Esta é a primeira sentença contra o Brasil por crimes cometidos durante a ditadura militar, que permite discutir a herança autoritária do regime ditatorial e contribui para o estabelecimento de uma cultura do "Nunca Mais" no país.

O Centro pela Justiça e o Direito Internacional (CEJIL), o Grupo Tortura Nunca Mais do Rio de Janeiro (GTNM-RJ) e a Comissão de Familiares de Mortos e Desaparecidos Políticos de São Paulo (CFMDP-SP) atuam, desde 1995, em representação aos atingidos e de seus familiares na denúncia internacional perante o sistema interamericano de proteção dos direitos humanos.

Ao longo do processo comprovaram cabalmente a responsabilidade internacional do Brasil pelo desaparecimento forçado dos afetados, pela total impunidade em relação a estes crimes e pela ausência de procedimentos eficazes para o estabelecimento da verdade no país. Assim, solicitaram diversas medidas de reparação, que abrangiam desde o conceito de reparação integral dos atingidos e seus familiares, até medidas mais amplas, especialmente no que tange ao direito à verdade e à justiça, em relação à sociedade brasileira como um todo. Os fatos, as violações e as reparações mais destacadas que estabelece a sentença são as seguintes:

A Corte Interamericana determinou que os afetadosdo presente caso foram desaparecidas por agentes do Estado. A sentença estabelece que o Brasil violou o direito à justiça, no que se refere à obrigação internacional de investigar, processar e sancionar os responsáveis pelos desaparecimentos forçados em virtude da interpretação prevalecente da Lei de Anistia brasileira, a qual permitiu a total impunidade deste crimes por mais de 30 anos.

A Corte determinou que esta interpretação da Lei de Anistia, reafirmada recentemente pelo Supremo Tribunal Federal, contraria o Direito Internacional. Nas palavras da Corte: "As (aquelas) disposições da Lei de Anistia brasileira que impedem a investigação e sanção de graves violações de direitos humanos são incompatíveis com a Convenção Americana, carecem de efeitos jurídicos e não podem seguir representando um obstáculo para a investigação dos fatos do presente caso (Araguaia)".

Assim, a Corte requereu que o Estado remova todos os obstáculos práticos e jurídicos para a investigação dos crimes, esclarecimento da verdade e responsabilização dos envolvidos. Também, o Tribunal reafirmou o alcance geral de sua decisão exigindo que as disposições da Lei de Anistia, que impedem as investigações penais, não possa representar um obstáculo a respeito de outros casos de graves violações de direitos humanos.

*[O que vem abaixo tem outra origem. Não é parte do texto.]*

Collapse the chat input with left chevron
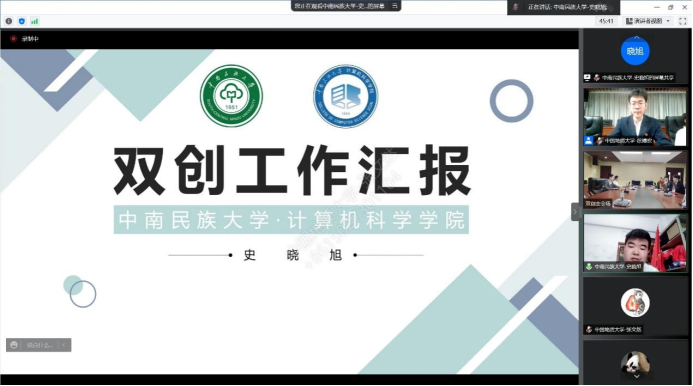693x386 pixels. coord(64,345)
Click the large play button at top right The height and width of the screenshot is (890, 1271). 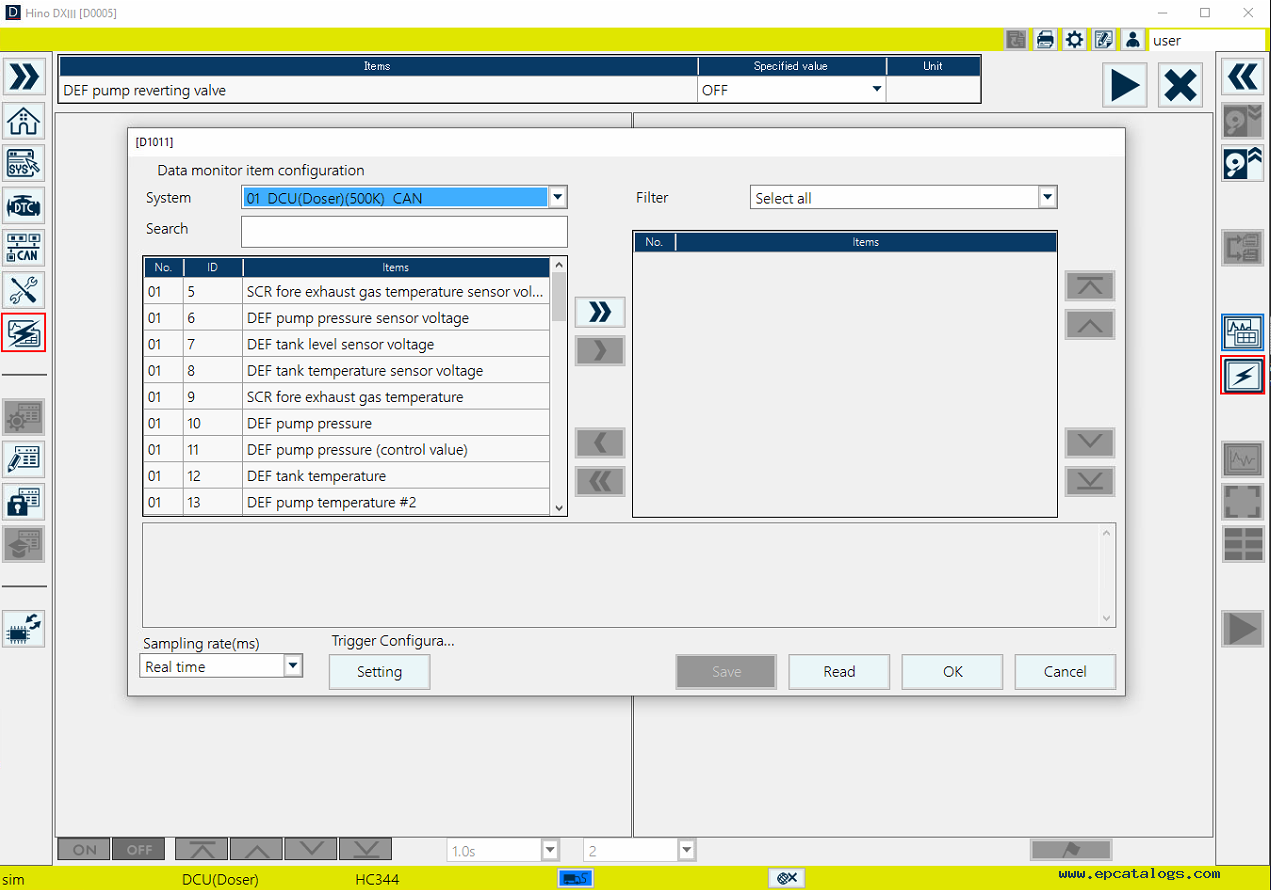[1125, 85]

Quanto à ausência de informação oficial, a Corte avançou substancialmente os parâmetros exigidos para proteção do direito de acesso à informação, incluindo o princípio da máxima divulgação e a necessidade de justificar qualquer negativa de prestar informação. A Corte também afirmou que é essencial que o Brasil adote as medidas necessárias para adequar sua legislação sobre acesso à informação em conformidade com o estabelecido na Convenção Americana.

Finalmente, no que se refere à negativa do Estado, por mais de três décadas, de garantir o direito à verdade aos familiares dos desaparecidos, a Corte Interamericana determinou que, em virtude do sofrimento causado aos mesmos, o Estado brasileiro é responsável por sua tortura psicológica e, entre outras coisas, determinou como medidas de reparação: a obrigação de investigar os fatos; a obrigação de realizar um ato público de reconhecimento de sua responsabilidade; o desenvolvimento de iniciativas de busca e a continuidade na localização dos restos mortais dos desaparecidos; a sistematização e; a publicação de toda a informação sobre a Guerrilha do Araguaia e as violações de direitos humanos ocorridas durante o regime militar no Brasil.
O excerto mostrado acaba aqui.